-- Records supplied follows --

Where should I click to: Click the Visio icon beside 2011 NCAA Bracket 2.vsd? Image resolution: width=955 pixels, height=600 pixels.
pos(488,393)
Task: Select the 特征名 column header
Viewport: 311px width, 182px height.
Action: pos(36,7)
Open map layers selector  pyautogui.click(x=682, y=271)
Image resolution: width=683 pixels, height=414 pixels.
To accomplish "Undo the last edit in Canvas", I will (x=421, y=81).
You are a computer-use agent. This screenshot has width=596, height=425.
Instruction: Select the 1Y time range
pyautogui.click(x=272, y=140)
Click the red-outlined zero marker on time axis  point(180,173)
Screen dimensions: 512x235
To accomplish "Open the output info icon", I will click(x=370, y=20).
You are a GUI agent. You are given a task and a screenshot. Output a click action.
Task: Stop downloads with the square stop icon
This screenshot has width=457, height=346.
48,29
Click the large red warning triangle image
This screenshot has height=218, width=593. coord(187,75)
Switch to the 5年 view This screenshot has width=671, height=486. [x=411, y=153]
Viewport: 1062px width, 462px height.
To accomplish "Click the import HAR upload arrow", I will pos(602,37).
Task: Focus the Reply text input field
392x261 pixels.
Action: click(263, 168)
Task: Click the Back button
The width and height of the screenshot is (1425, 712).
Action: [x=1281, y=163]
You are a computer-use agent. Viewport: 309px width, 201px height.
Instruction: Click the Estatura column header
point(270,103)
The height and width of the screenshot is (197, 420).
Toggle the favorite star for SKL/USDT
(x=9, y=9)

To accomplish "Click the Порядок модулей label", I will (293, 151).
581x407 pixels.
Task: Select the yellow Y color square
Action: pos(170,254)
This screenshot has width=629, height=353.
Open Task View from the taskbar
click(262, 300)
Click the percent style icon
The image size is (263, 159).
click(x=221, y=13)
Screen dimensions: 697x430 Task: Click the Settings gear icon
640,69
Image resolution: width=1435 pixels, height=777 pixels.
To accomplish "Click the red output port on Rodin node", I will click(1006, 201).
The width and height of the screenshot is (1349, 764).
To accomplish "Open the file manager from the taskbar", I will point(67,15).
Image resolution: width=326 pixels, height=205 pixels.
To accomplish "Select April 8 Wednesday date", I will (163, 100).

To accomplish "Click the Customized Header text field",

-- Records supplied concluded --

Exactly the lines from the one containing "Screen dimensions: 697x430" through the end of the records should be reproduced, and no others.

Screen dimensions: 697x430 Task: Click the Settings gear icon
640,69
Image resolution: width=1435 pixels, height=777 pixels.
To accomplish "Click the red output port on Rodin node", I will click(1006, 201).
The width and height of the screenshot is (1349, 764).
To accomplish "Open the file manager from the taskbar", I will point(67,15).
Image resolution: width=326 pixels, height=205 pixels.
To accomplish "Select April 8 Wednesday date", I will (163, 100).

To accomplish "Click the Customized Header text field",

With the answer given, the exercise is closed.